» **EXERCISE PASSAGE**
[Start of Attachment]

In a judgment handed down on 7 May 2020 (R (OA and others) v LB Bexley [2020] EWHC 1107 (Admin)), the High Court (Mr Sam Grodzinski QC sitting as a Deputy High Court Judge), dismissed a claim for judicial review brought by an impoverished family of overstayers, who sought to challenge a refusal by the London Borough of Bexley to increase subsistence support to them.
The Claimants were a family of three. The 1st Claimant was the mother of the 2nd Claimant, who was her 16-year-old son. The 3rd Claimant was her 19-year-old son – the 2nd Claimant’s older brother. The Claimants were Nigerian nationals. None of them had immigration leave in the UK. They were, therefore, excluded from mainstream benefits by virtue of Schedule 3 of the Nationality, Immigration and Asylum Act 2002 – i.e. they had no recourse to public funds (“NRPF”).

[End of Attachment]

» **RECORDED DATA**
[Start of Attachment]

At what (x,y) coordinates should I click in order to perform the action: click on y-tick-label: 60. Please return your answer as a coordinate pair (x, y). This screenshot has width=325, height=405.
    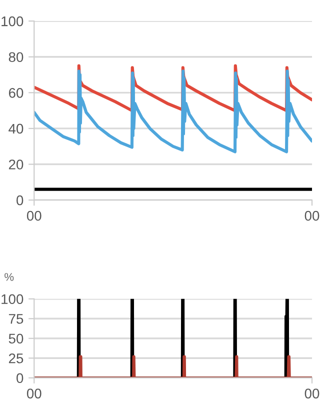
    Looking at the image, I should click on (16, 93).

[End of Attachment]

» **USING THE INFORMATION**
1. In the summary of the Bexley judgment, what was the date on which the High Court handed down its judgment?
2. Print the part of the Bexley judgment summary that begins at the words "In a judgment" and stops after "support to them.".

» **ANSWERS TO THIS EXERCISE**
1. 7 May 2020

2.
In a judgment handed down on 7 May 2020 (R (OA and others) v LB Bexley [2020] EWHC 1107 (Admin)), the High Court (Mr Sam Grodzinski QC sitting as a Deputy High Court Judge), dismissed a claim for judicial review brought by an impoverished family of overstayers, who sought to challenge a refusal by the London Borough of Bexley to increase subsistence support to them.